Claimant's argument that earnings as an independent contractor do not constitute "wages" from employment is specious. If correct it would mean that a worker injured in an industrial accident could earn as much as, or even 100 times more than, he or she was earning at the time of the injury and still be entitled to total disability benefits so long as post-injury earnings are attributable to work as an independent contractor. Section 39-71- 609, MCA, does not refer to wages or employment, only to a "return to work."


Claimant's reliance upon statutory definitions of employment and wages is misplaced. While section 39-71-118(1)(a), MCA (1981), defines employment as excluding independent contractors, the section is concerned with insurance coverage requirements, as evidenced by the further exclusion of household and domestic service. The section has nothing to do with whether a worker returning to work in an independent contractor capacity is entitled to continued temporary total disability benefits. Moreover, the argument ignores other provisions of the Workers' Compensation Act which consider independent contractors as both employers and employees. Subsection (2) of section 39- 71-118, MCA (1981), expressly refers to partnerships and sole proprietorships as employers and their members as employees, providing in relevant part:


If the employer is a partnership or sole proprietorship, such employer may elect to include as an employee within the provisions of this chapter any member of such partnership or the owner of the sole proprietorship devoting full time to the partnership or proprietorship business.


Under these provisions, sole proprietors performing work for others as independent contractors are in essence their own employees.

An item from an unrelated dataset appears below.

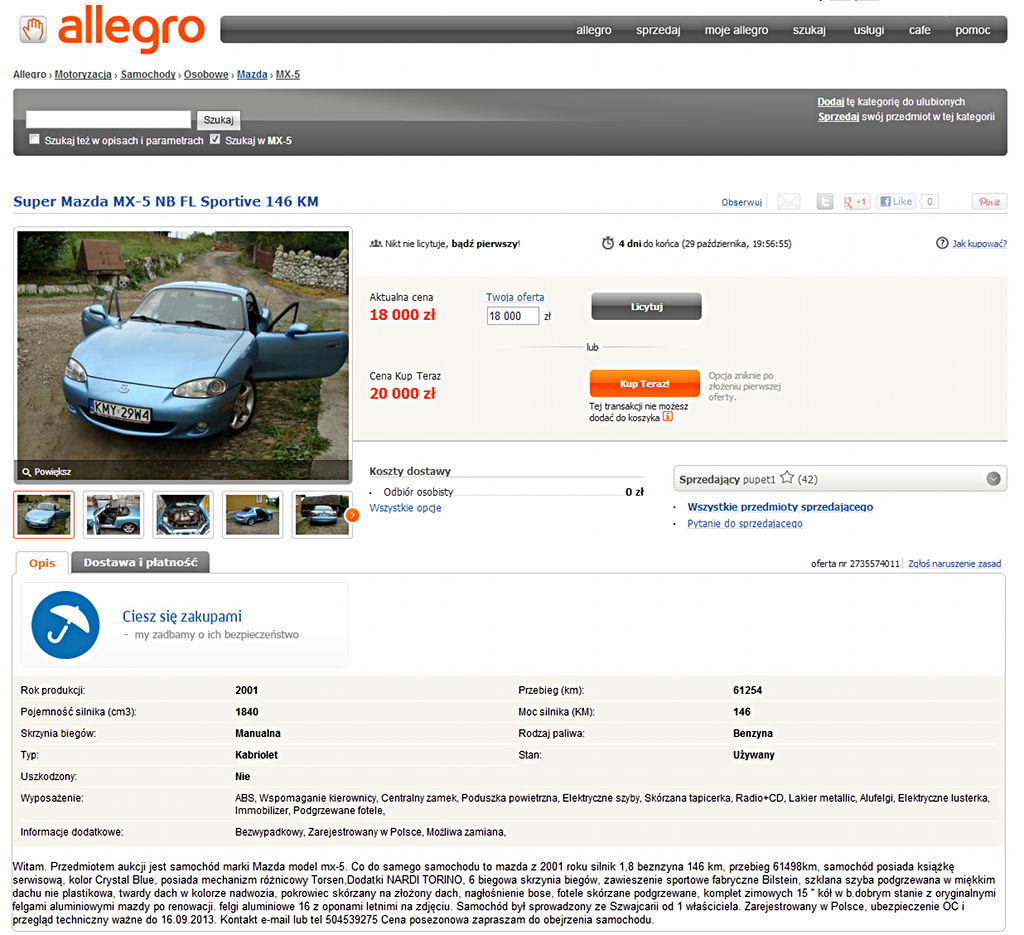The width and height of the screenshot is (1024, 935).
Task: Expand all delivery options (Wszystkie opcje)
Action: tap(405, 508)
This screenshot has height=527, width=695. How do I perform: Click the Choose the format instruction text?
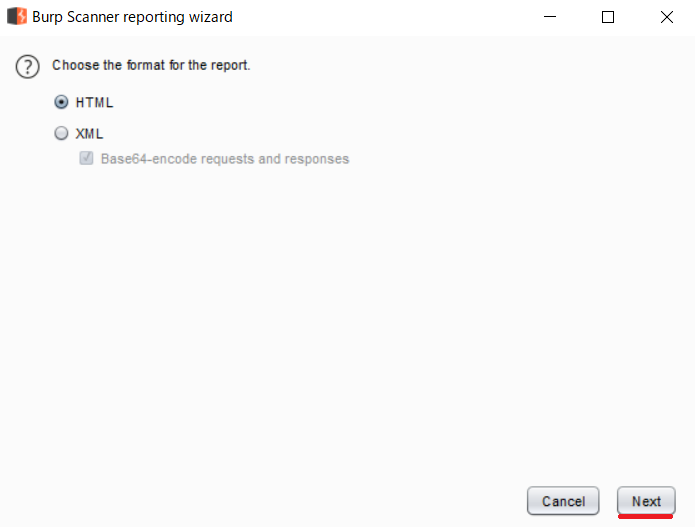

Claimant's argument that commissions cannot be considered wages, is similarly misguided. Again, section 39-71-609, MCA, refers to a "return to work", not to wages. Moreover, the definition of wages at the time of his injury was a broad one, encompassing "average gross earnings received by the employee at the time of the injury for the usual hours of employment in a week." § 39-71-116(20), MCA (1981). The definition is obviously pertinent to determination of wages for the purpose of determining benefits and does not exclude consideration of earnings from work as an independent contractor in determining whether a claimant has returned to work. The specific inclusion of commissions in a 1987 law adopting a new section regarding wages, § 39-71-123, MCA, does not change the law in effect in 1981 and does not exclude consideration of commissions for purposes of determining whether a claimant has returned to work.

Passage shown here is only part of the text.